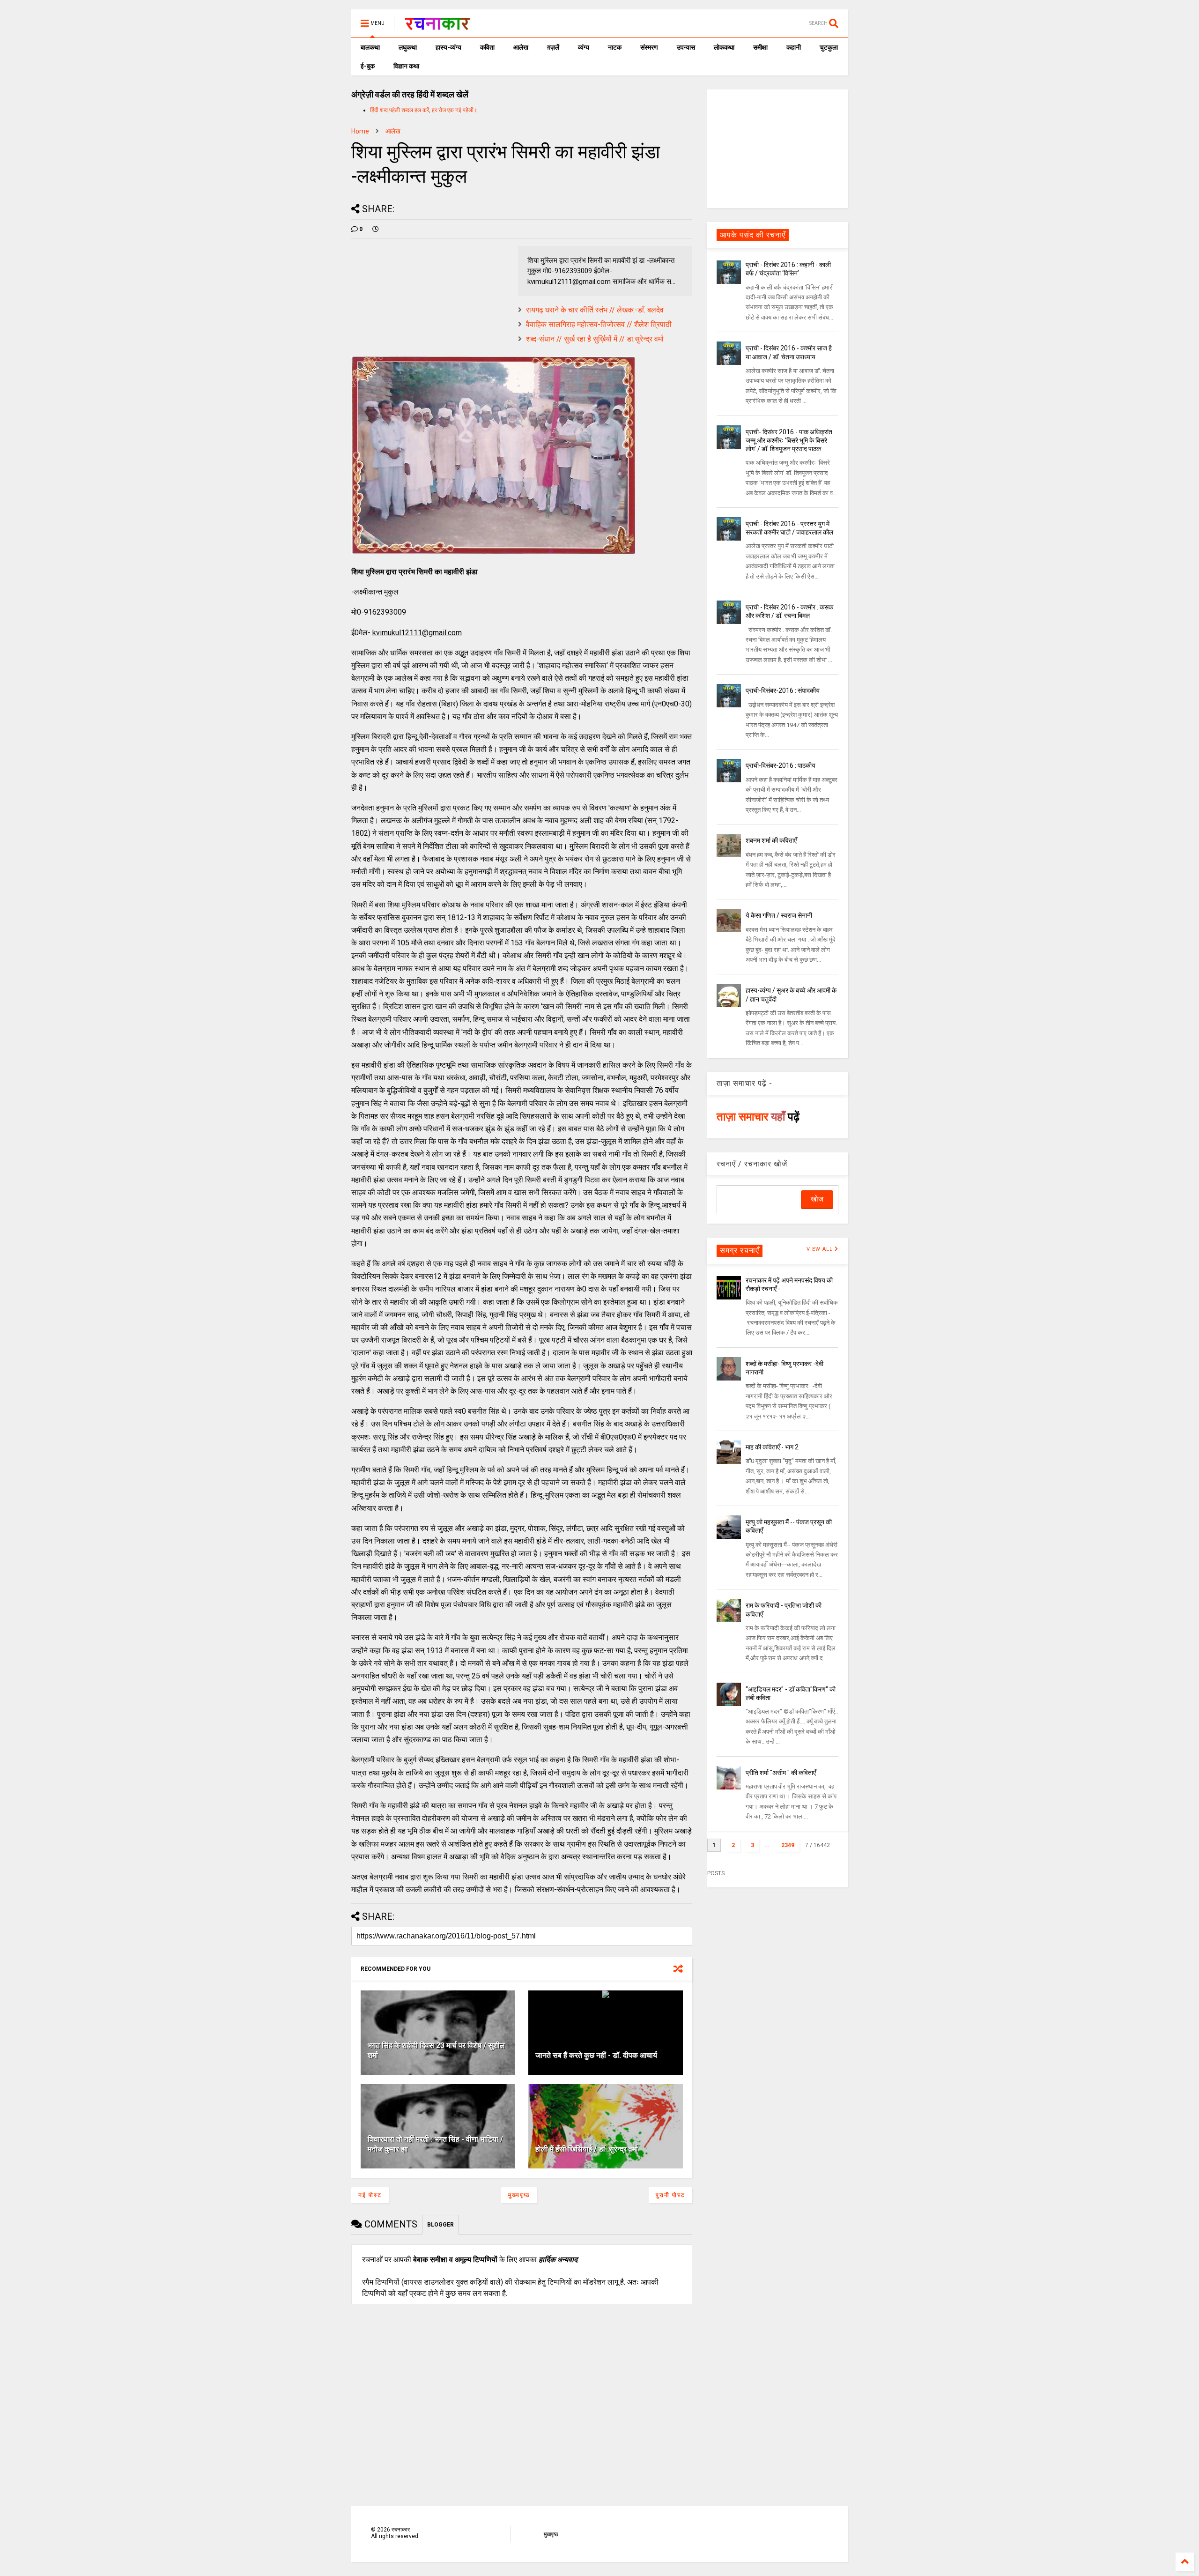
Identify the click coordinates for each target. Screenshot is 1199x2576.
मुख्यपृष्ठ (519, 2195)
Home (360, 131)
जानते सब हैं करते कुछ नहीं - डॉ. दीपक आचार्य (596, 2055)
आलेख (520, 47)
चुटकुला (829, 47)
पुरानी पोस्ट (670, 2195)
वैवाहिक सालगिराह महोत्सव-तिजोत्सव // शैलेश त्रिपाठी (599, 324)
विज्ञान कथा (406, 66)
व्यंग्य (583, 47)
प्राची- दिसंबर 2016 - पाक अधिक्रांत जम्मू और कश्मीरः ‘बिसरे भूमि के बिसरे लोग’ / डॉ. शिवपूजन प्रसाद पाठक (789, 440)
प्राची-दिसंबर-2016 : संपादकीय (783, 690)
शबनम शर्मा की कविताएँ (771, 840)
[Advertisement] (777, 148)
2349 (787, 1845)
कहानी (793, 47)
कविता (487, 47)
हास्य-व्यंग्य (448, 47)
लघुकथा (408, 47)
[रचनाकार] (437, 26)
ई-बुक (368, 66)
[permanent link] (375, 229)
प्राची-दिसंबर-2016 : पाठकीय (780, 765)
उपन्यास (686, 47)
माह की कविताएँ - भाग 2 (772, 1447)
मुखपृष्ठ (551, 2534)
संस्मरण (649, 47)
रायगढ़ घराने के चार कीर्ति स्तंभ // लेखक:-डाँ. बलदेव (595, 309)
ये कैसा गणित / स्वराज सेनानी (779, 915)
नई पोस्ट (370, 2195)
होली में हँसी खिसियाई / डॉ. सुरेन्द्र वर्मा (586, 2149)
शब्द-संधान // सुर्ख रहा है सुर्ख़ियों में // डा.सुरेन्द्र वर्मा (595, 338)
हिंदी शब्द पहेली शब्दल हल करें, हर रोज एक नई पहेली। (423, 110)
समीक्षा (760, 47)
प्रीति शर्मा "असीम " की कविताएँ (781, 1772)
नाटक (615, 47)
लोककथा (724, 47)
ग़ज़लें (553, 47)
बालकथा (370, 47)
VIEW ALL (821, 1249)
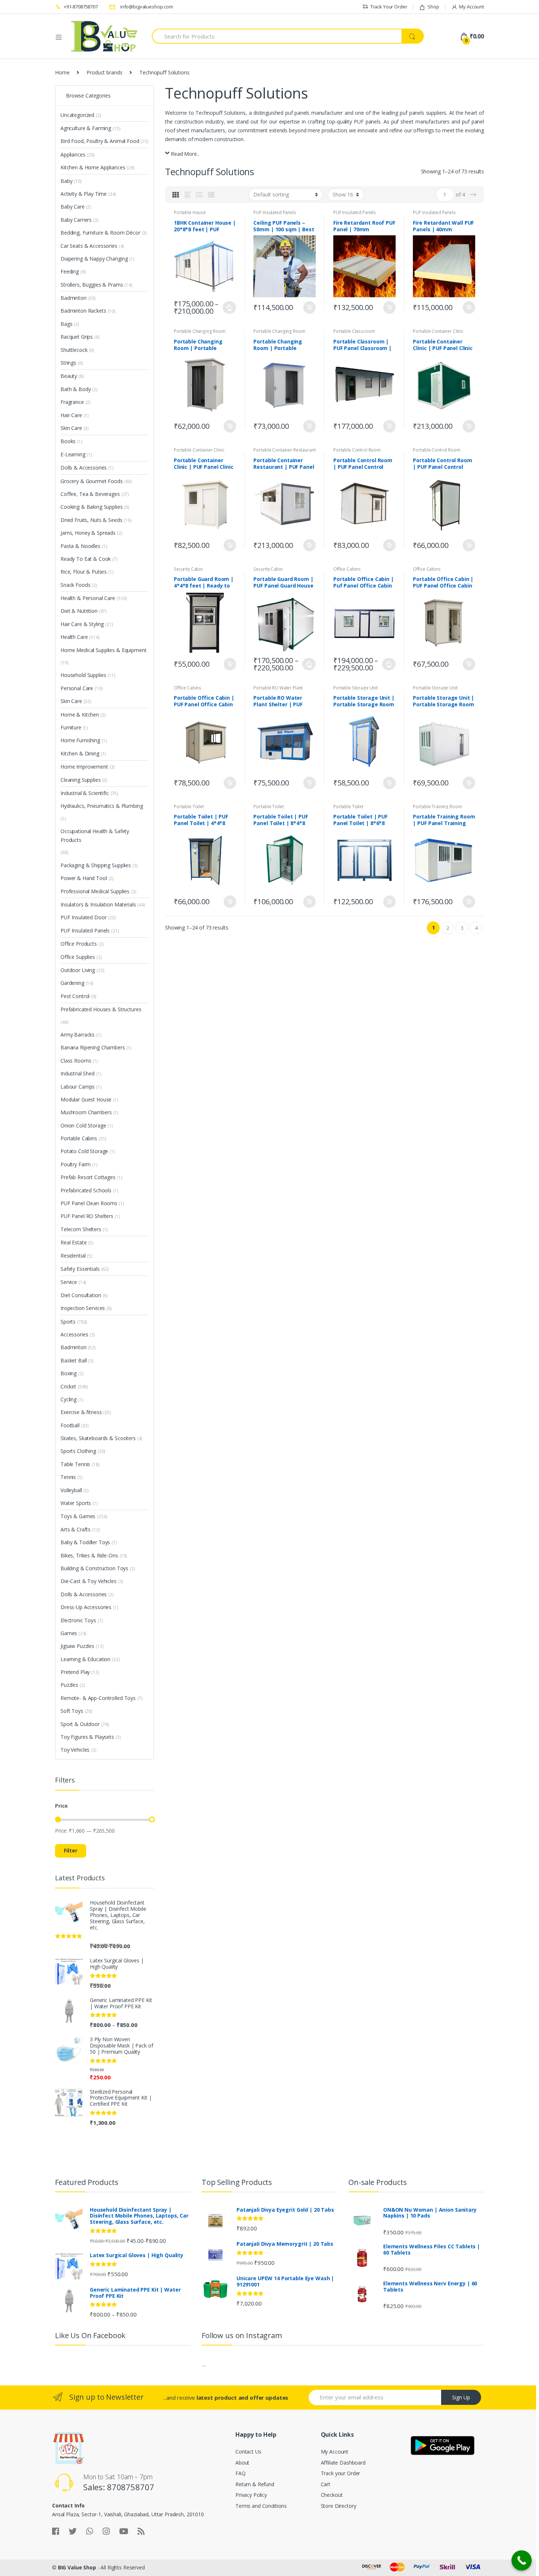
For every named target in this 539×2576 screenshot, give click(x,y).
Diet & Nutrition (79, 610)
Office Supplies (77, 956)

*-*-*

Try it => A word-for-word copy of the lines above from the one with "Home (360, 131)" through the one with "व्यंग्य (583, 47)", inclusive, is the only output wanted.

Response =>
Home (360, 131)
जानते सब हैं करते कुछ नहीं - डॉ. दीपक आचार्य (596, 2055)
आलेख (520, 47)
चुटकुला (829, 47)
पुरानी पोस्ट (670, 2195)
वैवाहिक सालगिराह महोत्सव-तिजोत्सव // शैलेश त्रिपाठी (599, 324)
विज्ञान कथा (406, 66)
व्यंग्य (583, 47)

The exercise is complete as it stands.